Bono parla di Red e del nuovo album

In occasione del World Aids Day, il giornale irlandese The Independent ha pubblicato un’intervista fatta a Bono per celebrare le attività dell’organizzazione Red nel corso di quest’ultimo anno ma soprattutto si possono leggere importanti rivelazioni sul nuovo album della band. Negli ultimi 12 mesi Bono ha viaggiato tanto per raggiungere lo scopo delle sue visite passate in vista del G8 come le cancellazioni del debito in Africa. Grazie ai suoi sforzi ora 26 milioni di bambini africani vanno a scuola. In diverse zone dell’Africa si sta lavorando per migliorare le condizioni igieniche e sanitarie. In Tanzania ha potuto vedere con i suoi occhi i miglioramenti che ci sono stati grazie ai fondi di Red. Prima c’erano 7 bambini per banco, ora ce ne sono quattro, prima c’era un libro per ogni banco, ora ce ne sono tre. Ovviamente continua anche la lotta contro l’AIDS e la volontà di mandare quanti più vaccini possibili in Africa. I numeri citati sopra e molti altri sono la dimostrazione di quanto l’ organizazzione Red sia riuscita a fare. Ma ovviamente per Bono si può fare ancora di più.
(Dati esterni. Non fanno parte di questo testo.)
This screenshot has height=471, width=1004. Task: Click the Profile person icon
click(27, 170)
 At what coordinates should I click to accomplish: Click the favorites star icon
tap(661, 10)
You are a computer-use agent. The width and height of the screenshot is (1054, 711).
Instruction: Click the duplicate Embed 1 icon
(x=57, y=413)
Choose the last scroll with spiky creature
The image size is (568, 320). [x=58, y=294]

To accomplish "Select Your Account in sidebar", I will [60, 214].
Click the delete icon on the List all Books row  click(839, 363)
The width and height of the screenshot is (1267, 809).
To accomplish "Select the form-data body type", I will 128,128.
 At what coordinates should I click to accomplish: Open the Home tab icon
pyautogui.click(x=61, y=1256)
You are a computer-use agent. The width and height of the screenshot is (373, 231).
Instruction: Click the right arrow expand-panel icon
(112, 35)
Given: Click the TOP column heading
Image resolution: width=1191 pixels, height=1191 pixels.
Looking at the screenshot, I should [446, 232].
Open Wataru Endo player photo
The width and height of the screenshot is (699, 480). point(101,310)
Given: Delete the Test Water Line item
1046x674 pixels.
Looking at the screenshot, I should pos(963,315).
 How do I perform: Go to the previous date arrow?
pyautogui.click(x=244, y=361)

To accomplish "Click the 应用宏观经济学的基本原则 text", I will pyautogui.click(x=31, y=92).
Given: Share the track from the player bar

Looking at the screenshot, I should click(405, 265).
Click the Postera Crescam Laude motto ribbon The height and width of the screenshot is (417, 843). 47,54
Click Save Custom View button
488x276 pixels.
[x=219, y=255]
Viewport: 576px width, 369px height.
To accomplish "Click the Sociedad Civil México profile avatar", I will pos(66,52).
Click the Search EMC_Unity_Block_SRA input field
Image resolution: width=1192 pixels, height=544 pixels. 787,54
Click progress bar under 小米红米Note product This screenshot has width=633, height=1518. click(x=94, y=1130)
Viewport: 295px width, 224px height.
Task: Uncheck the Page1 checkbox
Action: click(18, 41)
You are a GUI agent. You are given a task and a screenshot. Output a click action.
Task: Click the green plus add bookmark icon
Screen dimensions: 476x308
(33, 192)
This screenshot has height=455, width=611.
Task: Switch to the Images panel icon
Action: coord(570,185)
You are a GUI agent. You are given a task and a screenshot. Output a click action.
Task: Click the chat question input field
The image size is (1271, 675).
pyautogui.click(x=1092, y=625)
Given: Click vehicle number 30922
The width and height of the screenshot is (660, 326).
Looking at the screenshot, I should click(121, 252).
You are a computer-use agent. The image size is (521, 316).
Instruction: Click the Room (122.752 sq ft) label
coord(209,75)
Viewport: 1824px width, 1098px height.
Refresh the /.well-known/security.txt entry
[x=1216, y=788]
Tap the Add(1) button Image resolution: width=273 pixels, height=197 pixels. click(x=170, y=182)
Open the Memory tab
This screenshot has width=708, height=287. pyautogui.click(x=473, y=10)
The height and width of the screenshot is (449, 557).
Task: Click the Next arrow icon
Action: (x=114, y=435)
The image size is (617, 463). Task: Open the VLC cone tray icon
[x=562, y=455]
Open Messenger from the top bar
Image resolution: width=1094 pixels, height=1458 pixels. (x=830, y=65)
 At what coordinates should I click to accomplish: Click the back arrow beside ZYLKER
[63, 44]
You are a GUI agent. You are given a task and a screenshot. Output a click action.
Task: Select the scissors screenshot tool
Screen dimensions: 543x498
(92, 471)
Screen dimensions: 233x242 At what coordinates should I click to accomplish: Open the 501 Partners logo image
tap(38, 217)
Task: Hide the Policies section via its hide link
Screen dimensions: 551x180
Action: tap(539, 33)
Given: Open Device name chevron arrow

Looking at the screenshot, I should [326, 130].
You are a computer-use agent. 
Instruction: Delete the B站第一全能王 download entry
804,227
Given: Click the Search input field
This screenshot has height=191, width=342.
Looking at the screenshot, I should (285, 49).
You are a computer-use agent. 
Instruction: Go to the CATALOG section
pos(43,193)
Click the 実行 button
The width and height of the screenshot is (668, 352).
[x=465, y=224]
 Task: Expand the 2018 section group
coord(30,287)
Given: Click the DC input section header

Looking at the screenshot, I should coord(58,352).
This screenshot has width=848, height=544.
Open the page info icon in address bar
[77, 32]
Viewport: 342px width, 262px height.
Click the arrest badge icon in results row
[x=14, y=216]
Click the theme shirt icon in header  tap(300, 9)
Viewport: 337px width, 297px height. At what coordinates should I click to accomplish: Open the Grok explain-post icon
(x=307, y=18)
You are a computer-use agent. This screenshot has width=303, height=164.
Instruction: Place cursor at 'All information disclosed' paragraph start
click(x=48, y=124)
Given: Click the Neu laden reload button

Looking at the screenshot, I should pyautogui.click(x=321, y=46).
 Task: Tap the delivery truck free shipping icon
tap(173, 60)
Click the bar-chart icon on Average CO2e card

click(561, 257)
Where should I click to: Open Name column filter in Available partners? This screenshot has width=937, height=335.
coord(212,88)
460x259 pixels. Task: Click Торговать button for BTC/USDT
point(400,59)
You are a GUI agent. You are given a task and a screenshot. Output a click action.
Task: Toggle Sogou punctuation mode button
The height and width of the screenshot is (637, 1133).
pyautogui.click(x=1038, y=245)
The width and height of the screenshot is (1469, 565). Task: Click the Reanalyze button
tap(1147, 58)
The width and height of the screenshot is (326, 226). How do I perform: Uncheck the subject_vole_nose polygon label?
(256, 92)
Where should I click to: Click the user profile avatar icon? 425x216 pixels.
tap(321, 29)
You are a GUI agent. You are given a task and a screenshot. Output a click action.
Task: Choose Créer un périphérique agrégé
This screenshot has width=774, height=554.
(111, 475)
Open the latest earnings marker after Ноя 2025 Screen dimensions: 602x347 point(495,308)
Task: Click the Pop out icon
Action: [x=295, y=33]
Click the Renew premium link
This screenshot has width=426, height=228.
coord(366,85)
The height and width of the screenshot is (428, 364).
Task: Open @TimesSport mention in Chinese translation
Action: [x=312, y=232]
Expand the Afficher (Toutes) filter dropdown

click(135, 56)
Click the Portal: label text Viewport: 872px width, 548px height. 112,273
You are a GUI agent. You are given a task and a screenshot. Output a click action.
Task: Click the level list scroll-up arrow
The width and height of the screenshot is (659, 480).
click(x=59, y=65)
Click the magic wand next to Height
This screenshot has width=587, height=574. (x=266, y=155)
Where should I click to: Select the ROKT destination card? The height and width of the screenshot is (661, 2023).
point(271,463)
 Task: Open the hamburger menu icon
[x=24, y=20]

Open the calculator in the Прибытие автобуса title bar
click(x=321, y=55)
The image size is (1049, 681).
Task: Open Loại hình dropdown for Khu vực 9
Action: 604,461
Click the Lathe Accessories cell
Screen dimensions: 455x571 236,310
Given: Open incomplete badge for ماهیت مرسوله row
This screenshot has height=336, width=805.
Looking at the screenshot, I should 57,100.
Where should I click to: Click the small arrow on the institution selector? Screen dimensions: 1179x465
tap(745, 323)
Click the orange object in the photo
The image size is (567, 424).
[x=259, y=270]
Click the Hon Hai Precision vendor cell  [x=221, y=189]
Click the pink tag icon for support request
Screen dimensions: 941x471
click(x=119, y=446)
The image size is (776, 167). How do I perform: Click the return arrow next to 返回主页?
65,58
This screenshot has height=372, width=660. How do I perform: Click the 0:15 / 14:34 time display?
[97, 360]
Abbiamo tradotto la parte in cui Bono parla del nuovo lavoro della band:

Bono continua ad avere due piedi in una scarpa in tutto questo. Ieri si trovava con il resto della band in uno studio nel sud della Francia, per lavorare sul nuovo album.

"Stiamo solo attivando il processo ora. Abbiamo registrato qualcosa l’anno scorso in Marocco, dove la band ha partecipato ad un favoloso festival religioso a Fez, con strepitosi cantanti sufi. Per un cantante punk rock, ascoltare queste persone che chiudono gli occhi per quaranta minuti e cantano le melodie più sofisticate, ti rende molto più umile.

“Abbiamo una piccola riad, un piccolo hotel, con un cortiletto al centro nel quale abbiamo piazzato la band, con un quadrato di cielo proprio sopra la nostra testa”.

“I due grandi catalizzatori degli U2, Eno e Lanois, si sono uniti a noi. Durante il giorno registravamo e nella notte sparivamo nelle ventose strade della medina (il quartiere antico della città di Fez, con mercati aperti, negozi e moschee). Un’esperienza ispirante, e un paradiso per un batterista".

Ora, dice Bono, stanno provando a lavorare su ciò che hanno registrato. "Non è world music" – dice, sebbene i fan degli U2 "sentiranno la differenza". "Poliritmico" è la parola che sceglie, con una risata come per sminuirlo.

"Gli U2 sulla pista da ballo stonano. Se mettono una canzone degli U2 la pista da ballo si svuota! Ma può non essere così per il materiale nuovo. C’è qualche influenza trance. Ma ci sono anche delle chitarre di Edge molto hardcore. Molto "molten metal" (metallo fuso). E’ qualcosa che non abbiamo mai fatto e non pensiamo che suoni come qualcosa che qualcuno abbia già fatto fin’ora!"

Bono spera di avere un nuovo album entro l’anno prossimo. "Abbiamo materiale a sufficienza per due album, ma dovrà essere straordinario. E io credo che lo sia”.